▶ [Data shown]
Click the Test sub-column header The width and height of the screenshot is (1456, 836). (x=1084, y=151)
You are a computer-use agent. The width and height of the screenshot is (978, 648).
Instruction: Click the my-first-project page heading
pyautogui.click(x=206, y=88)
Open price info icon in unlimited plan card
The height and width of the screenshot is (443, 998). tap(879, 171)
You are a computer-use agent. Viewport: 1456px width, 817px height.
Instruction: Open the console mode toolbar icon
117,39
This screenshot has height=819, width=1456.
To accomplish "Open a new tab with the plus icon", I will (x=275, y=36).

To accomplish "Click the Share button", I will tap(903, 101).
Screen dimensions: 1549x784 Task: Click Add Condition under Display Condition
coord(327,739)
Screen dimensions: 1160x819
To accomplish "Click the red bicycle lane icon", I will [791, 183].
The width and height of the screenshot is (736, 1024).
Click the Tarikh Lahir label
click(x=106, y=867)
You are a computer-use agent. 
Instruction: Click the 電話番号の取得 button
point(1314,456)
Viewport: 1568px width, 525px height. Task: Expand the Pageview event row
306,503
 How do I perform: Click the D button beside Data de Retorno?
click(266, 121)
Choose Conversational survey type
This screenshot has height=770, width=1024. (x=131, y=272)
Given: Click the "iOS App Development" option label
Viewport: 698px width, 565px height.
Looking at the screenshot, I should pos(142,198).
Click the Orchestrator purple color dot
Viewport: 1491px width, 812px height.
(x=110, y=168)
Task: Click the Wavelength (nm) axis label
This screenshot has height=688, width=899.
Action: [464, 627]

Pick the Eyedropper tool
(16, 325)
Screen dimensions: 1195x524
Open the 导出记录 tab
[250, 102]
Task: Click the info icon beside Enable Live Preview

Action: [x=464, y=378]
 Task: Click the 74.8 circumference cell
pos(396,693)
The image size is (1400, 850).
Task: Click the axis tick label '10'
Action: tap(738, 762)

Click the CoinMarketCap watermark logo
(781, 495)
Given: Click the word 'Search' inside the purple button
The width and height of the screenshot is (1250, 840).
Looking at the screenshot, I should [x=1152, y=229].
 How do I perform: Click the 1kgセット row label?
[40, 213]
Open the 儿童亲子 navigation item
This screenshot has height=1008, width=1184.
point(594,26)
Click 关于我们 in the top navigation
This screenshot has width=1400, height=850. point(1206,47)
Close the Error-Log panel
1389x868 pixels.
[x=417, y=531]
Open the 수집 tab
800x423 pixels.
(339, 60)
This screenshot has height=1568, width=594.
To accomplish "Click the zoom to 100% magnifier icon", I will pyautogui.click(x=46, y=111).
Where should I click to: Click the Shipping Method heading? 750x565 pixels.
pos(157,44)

▶ [Set problem] Copy the listing above word for word.

▶ [Correct answer]
Click the Test sub-column header The width and height of the screenshot is (1456, 836). (x=1084, y=151)
You are a computer-use agent. The width and height of the screenshot is (978, 648).
Instruction: Click the my-first-project page heading
pyautogui.click(x=206, y=88)
Open price info icon in unlimited plan card
The height and width of the screenshot is (443, 998). tap(879, 171)
You are a computer-use agent. Viewport: 1456px width, 817px height.
Instruction: Open the console mode toolbar icon
117,39
This screenshot has height=819, width=1456.
To accomplish "Open a new tab with the plus icon", I will (x=275, y=36).

To accomplish "Click the Share button", I will tap(903, 101).
Screen dimensions: 1549x784 Task: Click Add Condition under Display Condition
coord(327,739)
Screen dimensions: 1160x819
To accomplish "Click the red bicycle lane icon", I will [791, 183].
The width and height of the screenshot is (736, 1024).
Click the Tarikh Lahir label
click(x=106, y=867)
You are a computer-use agent. 
Instruction: Click the 電話番号の取得 button
point(1314,456)
Viewport: 1568px width, 525px height. Task: Expand the Pageview event row
306,503
 How do I perform: Click the D button beside Data de Retorno?
click(266, 121)
Choose Conversational survey type
This screenshot has height=770, width=1024. (x=131, y=272)
Given: Click the "iOS App Development" option label
Viewport: 698px width, 565px height.
Looking at the screenshot, I should pos(142,198).
Click the Orchestrator purple color dot
Viewport: 1491px width, 812px height.
(x=110, y=168)
Task: Click the Wavelength (nm) axis label
This screenshot has height=688, width=899.
Action: [464, 627]

Pick the Eyedropper tool
(16, 325)
Screen dimensions: 1195x524
Open the 导出记录 tab
[250, 102]
Task: Click the info icon beside Enable Live Preview

Action: [x=464, y=378]
 Task: Click the 74.8 circumference cell
pos(396,693)
The image size is (1400, 850).
Task: Click the axis tick label '10'
Action: tap(738, 762)

Click the CoinMarketCap watermark logo
(781, 495)
Given: Click the word 'Search' inside the purple button
The width and height of the screenshot is (1250, 840).
Looking at the screenshot, I should [x=1152, y=229].
 How do I perform: Click the 1kgセット row label?
[40, 213]
Open the 儿童亲子 navigation item
This screenshot has height=1008, width=1184.
point(594,26)
Click 关于我们 in the top navigation
This screenshot has width=1400, height=850. point(1206,47)
Close the Error-Log panel
1389x868 pixels.
[x=417, y=531]
Open the 수집 tab
800x423 pixels.
(339, 60)
This screenshot has height=1568, width=594.
To accomplish "Click the zoom to 100% magnifier icon", I will pyautogui.click(x=46, y=111).
Where should I click to: Click the Shipping Method heading? 750x565 pixels.
pos(157,44)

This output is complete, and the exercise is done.